Neutron frequency windows and the protein dynamical transition.

Proteins undergo an apparent dynamical transition on temperature variation that has been correlated with the onset of function. The transition in the mean-square displacement, <Delta r(2)>, that is observed using a spectrometer or computer simulation, depends on the relationship between the timescales of the relaxation processes activated and the timescale accessible to the instrument or simulation. Models are described of two extreme situations---an "equilibrium" model, in which the long-time dynamics changes with temperature and all motions are resolved by the instrument used; and a "frequency window" model, in which there is no change in the long-time dynamics but as the temperature increases, the relaxation frequencies move into the instrumental range. Here we demonstrate that the latter, frequency-window model can describe the temperature and timescale dependences of both the intermediate neutron scattering function and <Delta r(2)> derived from molecular dynamics simulations of a small protein in a cryosolution.

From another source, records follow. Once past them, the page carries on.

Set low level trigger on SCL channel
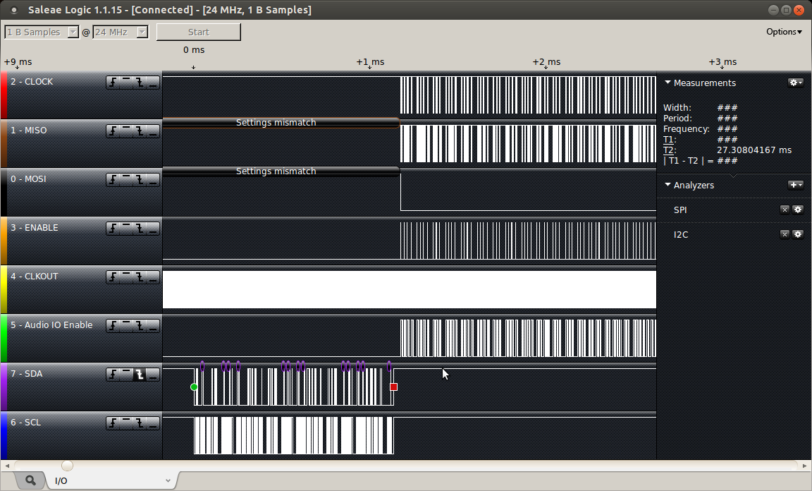The height and width of the screenshot is (491, 812). point(153,423)
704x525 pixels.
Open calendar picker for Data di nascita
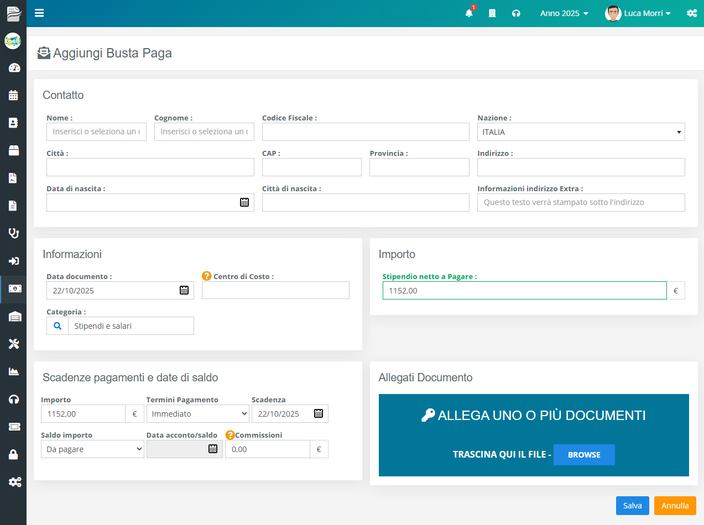tap(244, 202)
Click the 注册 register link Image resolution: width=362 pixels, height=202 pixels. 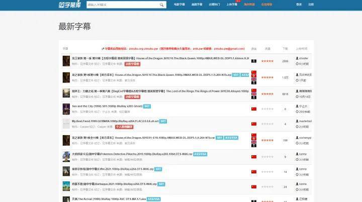pyautogui.click(x=311, y=5)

The frequency-window model also describes the energy-resolution and temperature-dependences of <Delta r(2)> obtained from experimental neutron scattering on glutamate dehydrogenase in the same solvent. Although equilibrium effects should also contribute to dynamical transitions in proteins, the present results suggests that frequency-window effects can play a role in the simulations and experiments examined. Finally, misquotations of previous findings are discussed in the context of solvent activation of protein dynamics and the possible relationship of this to activity.